Allison Aiello, PhD, MS
Allison E. Aiello, PhD, MS, is an internationally recognized expert on social determinants of infection and infection prevention in the community setting. Her research investigates socioeconomic and racial/ethnic disparities in infectious diseases, the relationship between infection and chronic diseases, and infection prevention in the community setting. She has identified links between cytomegalovirus (CMV) and chronic age-related conditions, and has helped uncover social disparities in the burden of infection and immune response to CMV in the U.S. population. She is currently a tenured associate professor of epidemiology at the University of Michigan School of Public Health in the department of epidemiology, and a faculty member in the Center for Social Epidemiology and Population Health. Previously, Aiello was the John G. Searle Assistant Professor of Public Health at the University of Michigan School of Public Health. In Fall 2010, Aiello was the Yerby Visiting Associate Professor of Epidemiology at the Harvard School of Public Health, and from 2003 to 2005, she was a Robert Wood Johnson Foundation Health & Society Scholar at the University of Michigan School of Public Health.

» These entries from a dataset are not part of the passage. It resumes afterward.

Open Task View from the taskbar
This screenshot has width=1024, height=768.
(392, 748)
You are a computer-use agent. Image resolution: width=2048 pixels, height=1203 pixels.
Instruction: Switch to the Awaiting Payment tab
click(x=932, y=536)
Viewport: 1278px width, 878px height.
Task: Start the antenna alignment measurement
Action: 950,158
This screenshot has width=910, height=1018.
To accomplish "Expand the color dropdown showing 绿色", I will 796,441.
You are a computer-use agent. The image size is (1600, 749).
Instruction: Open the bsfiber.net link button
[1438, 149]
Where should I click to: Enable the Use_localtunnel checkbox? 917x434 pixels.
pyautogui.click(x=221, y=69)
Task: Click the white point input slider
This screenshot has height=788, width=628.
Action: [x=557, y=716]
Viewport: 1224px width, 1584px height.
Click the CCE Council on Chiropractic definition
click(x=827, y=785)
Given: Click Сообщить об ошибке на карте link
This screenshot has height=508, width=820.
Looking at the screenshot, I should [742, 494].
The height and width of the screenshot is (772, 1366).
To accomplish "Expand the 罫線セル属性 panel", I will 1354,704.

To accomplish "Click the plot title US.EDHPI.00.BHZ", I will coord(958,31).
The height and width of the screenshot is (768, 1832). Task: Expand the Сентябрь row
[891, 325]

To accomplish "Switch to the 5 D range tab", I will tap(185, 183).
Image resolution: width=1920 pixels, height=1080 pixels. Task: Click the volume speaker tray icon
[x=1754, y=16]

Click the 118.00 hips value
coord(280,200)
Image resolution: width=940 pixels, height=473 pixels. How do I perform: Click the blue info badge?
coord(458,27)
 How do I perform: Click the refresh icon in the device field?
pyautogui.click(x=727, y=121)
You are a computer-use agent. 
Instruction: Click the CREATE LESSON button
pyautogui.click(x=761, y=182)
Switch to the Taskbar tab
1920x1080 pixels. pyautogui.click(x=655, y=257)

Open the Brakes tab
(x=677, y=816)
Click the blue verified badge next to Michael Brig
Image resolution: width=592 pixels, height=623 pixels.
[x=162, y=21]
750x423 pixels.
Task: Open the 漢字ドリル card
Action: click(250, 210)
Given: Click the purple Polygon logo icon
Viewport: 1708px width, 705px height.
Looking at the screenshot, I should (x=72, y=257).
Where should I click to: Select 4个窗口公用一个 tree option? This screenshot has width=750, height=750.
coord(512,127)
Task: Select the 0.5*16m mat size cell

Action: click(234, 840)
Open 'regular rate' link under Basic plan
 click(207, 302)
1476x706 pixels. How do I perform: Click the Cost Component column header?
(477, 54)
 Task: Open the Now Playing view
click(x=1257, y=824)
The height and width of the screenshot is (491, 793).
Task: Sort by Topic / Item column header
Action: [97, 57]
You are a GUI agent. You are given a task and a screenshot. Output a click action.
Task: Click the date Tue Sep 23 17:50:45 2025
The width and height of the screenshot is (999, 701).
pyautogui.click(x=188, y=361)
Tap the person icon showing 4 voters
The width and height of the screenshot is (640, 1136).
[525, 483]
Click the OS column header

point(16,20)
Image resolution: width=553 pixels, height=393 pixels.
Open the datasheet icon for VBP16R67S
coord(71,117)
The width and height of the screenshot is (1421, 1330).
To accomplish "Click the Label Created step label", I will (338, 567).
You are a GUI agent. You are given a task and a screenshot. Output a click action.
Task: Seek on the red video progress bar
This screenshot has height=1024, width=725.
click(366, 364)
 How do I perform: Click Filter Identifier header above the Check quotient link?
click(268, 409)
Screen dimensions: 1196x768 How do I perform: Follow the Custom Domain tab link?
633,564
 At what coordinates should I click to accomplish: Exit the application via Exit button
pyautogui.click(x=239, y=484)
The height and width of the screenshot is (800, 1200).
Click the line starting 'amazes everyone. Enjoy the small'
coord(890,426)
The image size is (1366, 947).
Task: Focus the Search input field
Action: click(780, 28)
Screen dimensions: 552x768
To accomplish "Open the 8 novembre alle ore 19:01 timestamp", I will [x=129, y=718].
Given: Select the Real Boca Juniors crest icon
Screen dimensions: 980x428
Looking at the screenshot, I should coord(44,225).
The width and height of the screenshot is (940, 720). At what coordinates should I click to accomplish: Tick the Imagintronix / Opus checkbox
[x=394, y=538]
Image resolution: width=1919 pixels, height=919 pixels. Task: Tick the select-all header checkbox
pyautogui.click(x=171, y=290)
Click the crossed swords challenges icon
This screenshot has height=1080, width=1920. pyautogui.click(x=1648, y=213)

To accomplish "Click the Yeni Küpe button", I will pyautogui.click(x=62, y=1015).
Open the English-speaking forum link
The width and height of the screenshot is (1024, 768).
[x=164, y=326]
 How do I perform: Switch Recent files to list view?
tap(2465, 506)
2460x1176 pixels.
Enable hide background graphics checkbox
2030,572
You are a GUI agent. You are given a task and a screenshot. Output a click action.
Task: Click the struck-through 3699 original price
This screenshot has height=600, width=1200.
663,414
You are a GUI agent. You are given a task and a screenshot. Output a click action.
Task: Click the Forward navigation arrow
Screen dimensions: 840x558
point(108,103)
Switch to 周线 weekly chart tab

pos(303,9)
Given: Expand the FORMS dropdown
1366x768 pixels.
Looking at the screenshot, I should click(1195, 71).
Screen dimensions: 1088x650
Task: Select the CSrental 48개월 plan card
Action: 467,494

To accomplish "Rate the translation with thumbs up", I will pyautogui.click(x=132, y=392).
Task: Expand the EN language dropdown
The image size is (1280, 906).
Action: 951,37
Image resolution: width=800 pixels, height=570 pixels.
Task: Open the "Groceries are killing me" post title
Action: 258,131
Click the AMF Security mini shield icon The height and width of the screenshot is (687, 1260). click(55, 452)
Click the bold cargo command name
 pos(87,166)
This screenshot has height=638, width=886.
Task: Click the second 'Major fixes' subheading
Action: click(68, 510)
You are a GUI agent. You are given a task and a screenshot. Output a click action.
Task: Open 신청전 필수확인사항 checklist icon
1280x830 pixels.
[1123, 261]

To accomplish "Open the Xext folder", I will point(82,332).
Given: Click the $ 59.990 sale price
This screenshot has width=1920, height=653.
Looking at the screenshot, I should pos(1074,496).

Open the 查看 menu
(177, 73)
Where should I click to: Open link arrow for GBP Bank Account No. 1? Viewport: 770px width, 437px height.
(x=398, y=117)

She received her PhD in epidemiology from Columbia University’s Mailman School of Public Health, where she held a National Institute of Allergy and Infectious Diseases training fellowship and was the recipient of the Ana C. Gelman Award for outstanding achievement and promise in the field of epidemiology. Prior to obtaining her PhD, Aiello was an emerging infectious diseases fellow at the Centers for Disease Control and Prevention. She earned a master of science degree in environmental health sciences and engineering at the School of Public Health, University of North Carolina-Chapel Hill.